Indeed, if the public knew, at least in broad terms, the
substance of the advice being provided by the IAC, any suggestion that the
Government had appointed ‘yes men and women’ would have less force, with a
consequential strengthening of the authority of those appointed as indigenous
representatives.
To cut to the chase, the risk of the current Advisory Council
arrangements is that sooner or later they degrade into a generalised ‘talk
shop’ without any real substantive policy content, with the real purpose being
to provide a cover or façade to shield what are in effect unilateral government
decisions from criticism.
Turning to the ‘independent’ review of Indigenous housing
announced by the Minister in November 2016, the PMC website explains as
follows:
An expert panel consisting of the
following members has been appointed to conduct the Review.
·
Ms
Rachelle Towart and Mr Robert Griew (co-Chairs)
· Mr Fred Pascoe
· Ms Susan Murphy
The expert panel will work with
government officers to ensure Aboriginal and Torres Strait Islander voices are
at the centre of the Review. Additionally the expert panel will work together,
drawing on their expertise and knowledge of remote Indigenous housing
throughout the Review, and will provide leadership on consultation and
engagement with Indigenous communities and businesses, housing service
providers, peak bodies, land councils and state governments.

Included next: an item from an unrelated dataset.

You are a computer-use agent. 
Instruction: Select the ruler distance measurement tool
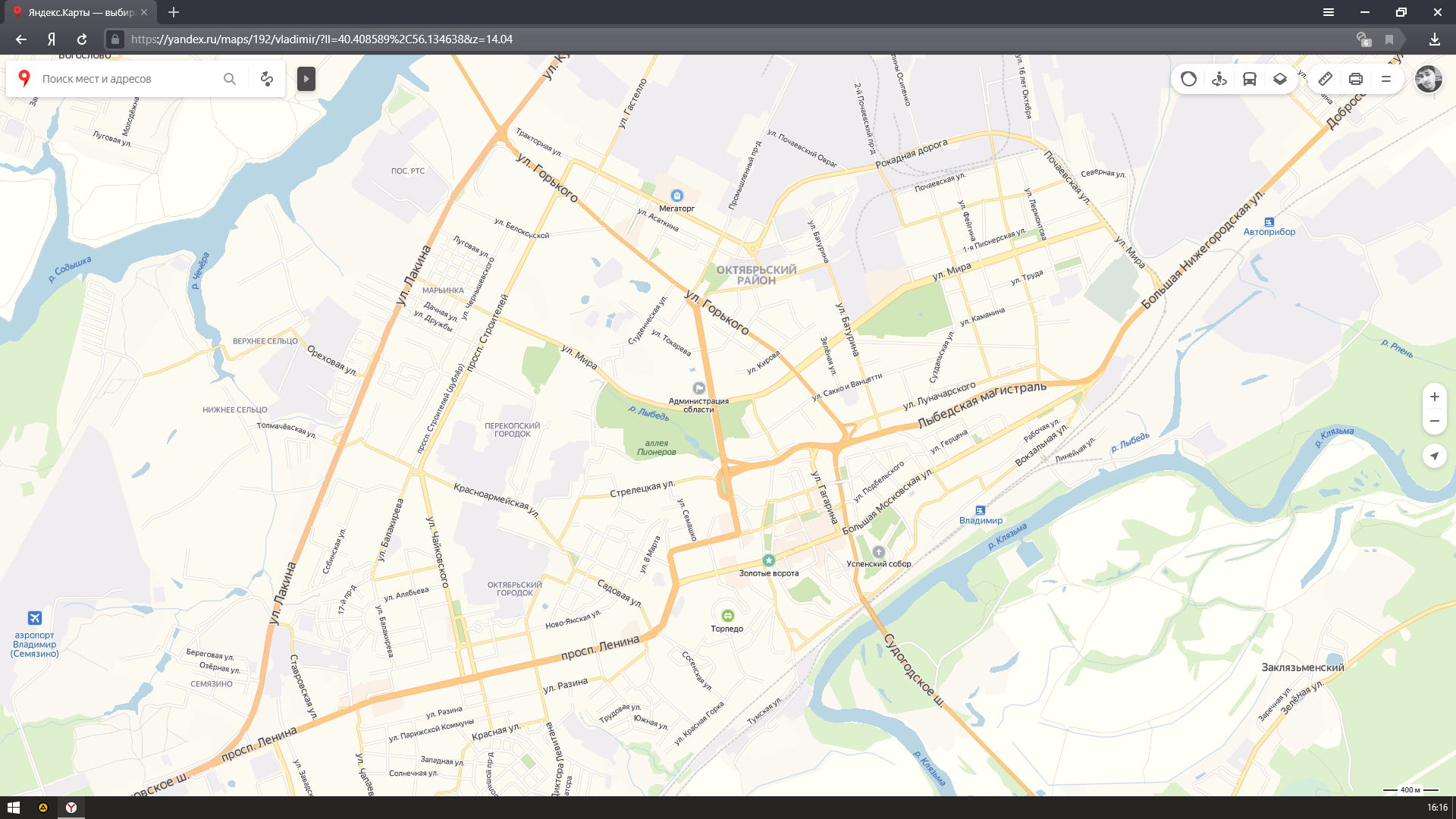coord(1325,79)
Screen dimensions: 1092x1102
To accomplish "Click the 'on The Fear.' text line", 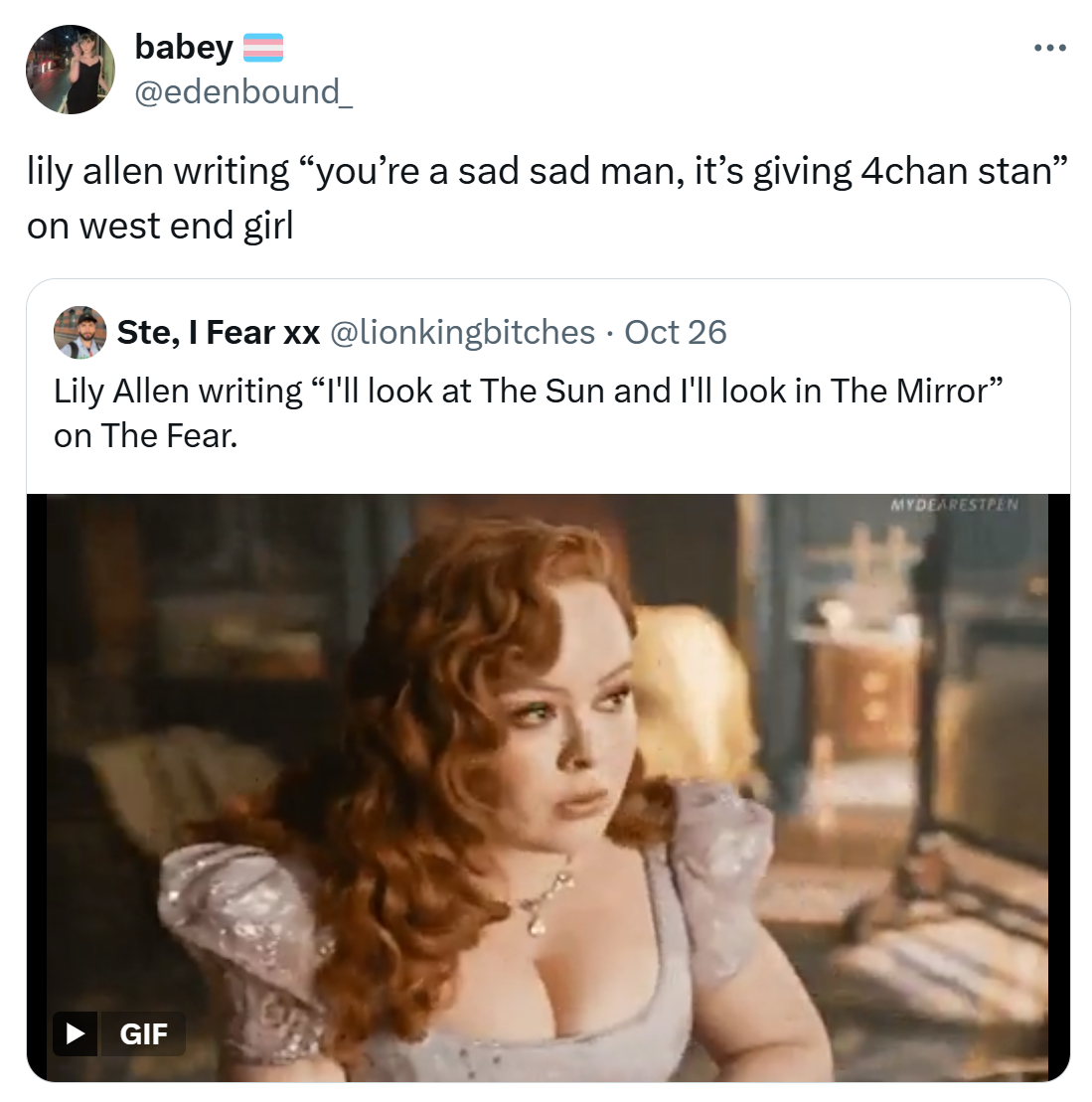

A consultative committee has
also been established to support the Review comprising of representatives from
the Commonwealth, Queensland, Western Australia, South Australia and the
Northern Territory governments.
Here is
the link to the information on the review on the PMC web site. The members of
the expert panel all looked to have relevant backgrounds. Robert Griew, the
only non-Indigenous member, is a Principal with the Nous Group (link here) and an extremely experienced
former bureaucrat with a deep knowledge of Indigenous affairs. The Minister did
not mention the connection to Nous in his announcement.
I previously commented in depth on this review in shortly
after it was announced. Here is
the link. Please read the post in full, but my key conclusion was encapsulated
in the following two sentences:
The initiation of the recently announced Review is potentially a
pre-emptive attempt to change the narrative away from sustaining the capital
investment required [for housing in remote Australia] towards one of
encouraging much greater Indigenous involvement in a much smaller and shorter
program. Such an outcome if it occurs would be an abdication of political
responsibility for the most disadvantaged citizens in Australia.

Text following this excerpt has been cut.